/
ModellerStøtteBedriftBlogg
500+ AI-modell API, Alt I Én API. Bare I CometAPI
Modeller API
Utvikler
HurtigstartDokumentasjonAPI Dashbord
Ressurser
AI-modellerBloggBedriftEndringsloggOm oss
2025 CometAPI. Alle rettigheter reservert.PersonvernerklæringTjenestevilkår
Home/Models/Hunyuan/hunyuan-embedding
H

hunyuan-embedding

Inndata:$0.07808/M
Utdata:$0.07808/M
Kommersiell bruk
Oversikt
Funksjoner
Priser
API

Technical Specifications of hunyuan-embedding

hunyuan-embedding is CometAPI’s model identifier for Tencent Hunyuan’s text embedding capability. The underlying Hunyuan Embedding API converts input text into dense vector representations for semantic search, retrieval-augmented generation, clustering, ranking, and related similarity tasks. Tencent Cloud’s documentation states that the embedding output is 1024-dimensional and that the default request rate limit for the embedding interface is 5 requests per second.

From an integration perspective, Hunyuan embedding is exposed as part of Tencent’s Hunyuan API family rather than as a chat-completion model. That means the model is intended for vectorization workflows: you send text in, and you receive numerical embeddings back for downstream indexing or comparison.
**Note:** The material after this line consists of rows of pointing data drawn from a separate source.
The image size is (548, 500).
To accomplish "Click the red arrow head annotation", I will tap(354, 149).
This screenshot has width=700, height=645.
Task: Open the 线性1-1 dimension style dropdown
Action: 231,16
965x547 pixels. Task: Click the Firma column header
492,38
Tencent’s API documentation and third-party integration references both describe it as a text-to-vector endpoint suitable for RAG pipelines and semantic memory systems.

Key technical details commonly associated with hunyuan-embedding include:

  • Model type: text embedding / vectorization model.
  • Primary output: dense semantic vectors.
  • Embedding size: 1024 dimensions.
  • Typical use cases: semantic retrieval, document search, recommendation, clustering, reranking pipelines, and agent memory.
  • Provider family: Tencent Hunyuan / Tencent Cloud.
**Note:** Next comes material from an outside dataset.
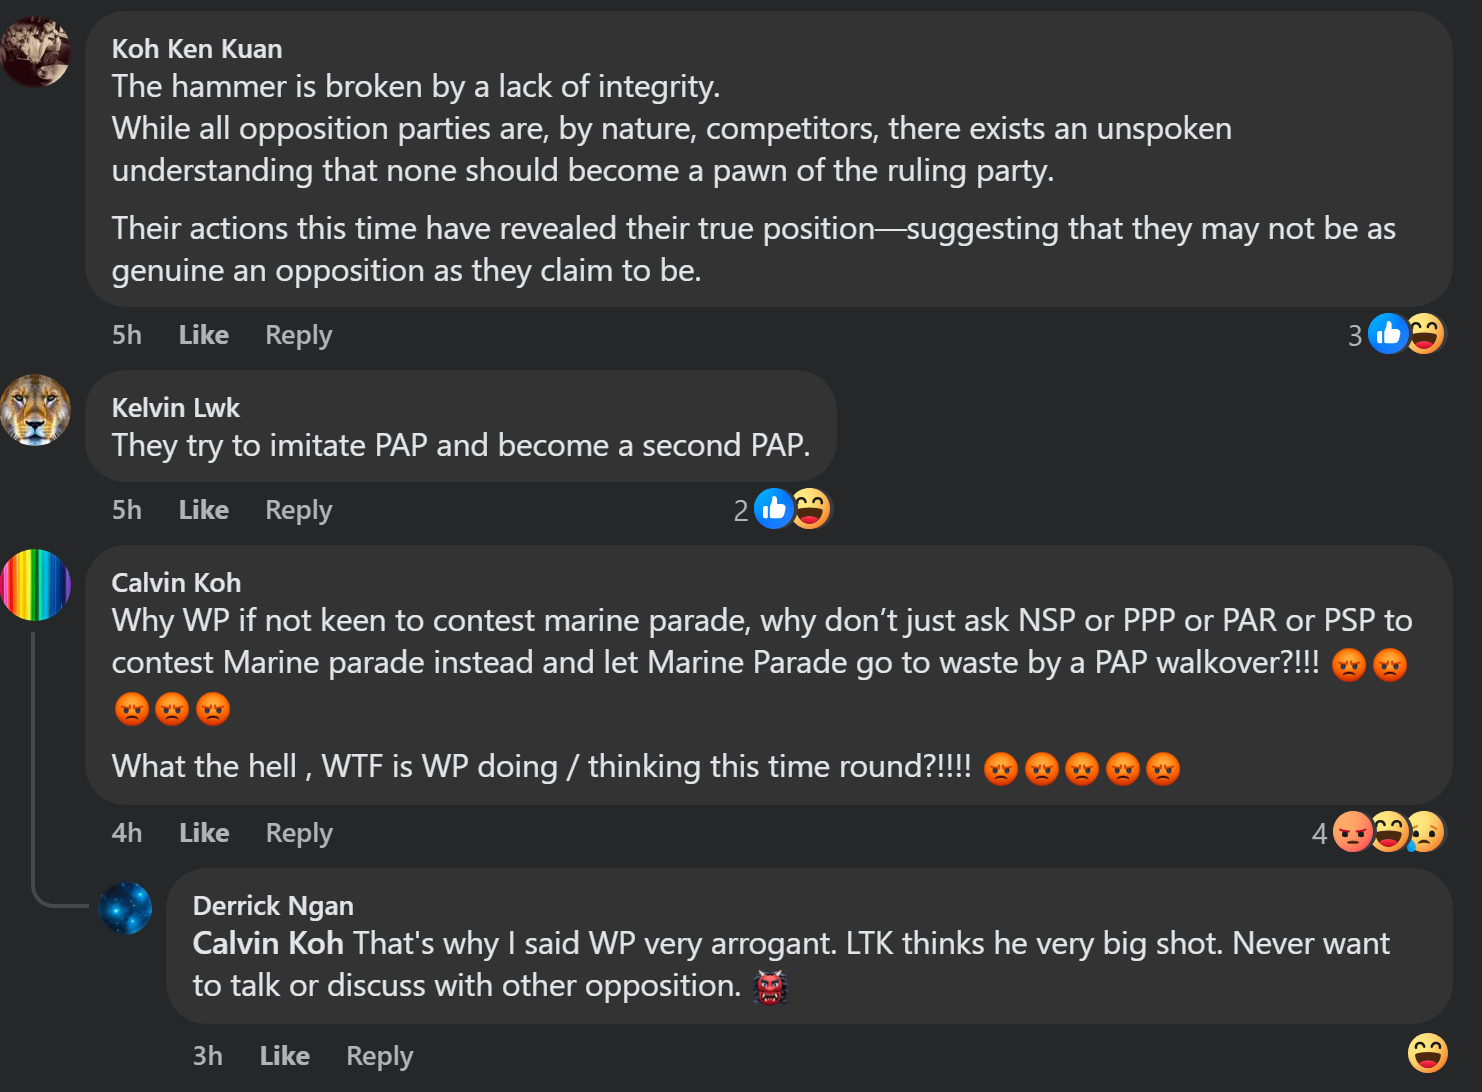Click Kelvin Lwk's lion avatar
Viewport: 1482px width, 1092px height.
coord(36,410)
What is hunyuan-embedding?

hunyuan-embedding is an embedding model endpoint built on Tencent’s Hunyuan AI platform. Instead of generating natural-language responses directly, it transforms text into vector embeddings that preserve semantic relationships. In practice, this allows systems to compare meaning numerically: texts with similar intent or content should produce vectors that are closer in vector space.

This makes hunyuan-embedding especially useful in applications where matching meaning matters more than exact keyword overlap. For example, a knowledge base search engine can embed documents and user queries into the same vector space, then retrieve the closest results. The same pattern is widely used in RAG systems, FAQ matching, content recommendation, duplicate detection, and long-term memory components for AI agents.

Because the model belongs to the broader Hunyuan ecosystem, it benefits from Tencent’s production-oriented API infrastructure and ecosystem integrations. Based on the official docs and integration references, hunyuan-embedding is best understood as a practical, API-driven embedding service for Chinese-first and general semantic understanding scenarios, though exact multilingual performance characteristics are not clearly specified in the official embedding page reviewed here. That multilingual note is therefore an inference from the broader Hunyuan platform context rather than a hard embedding-specific guarantee.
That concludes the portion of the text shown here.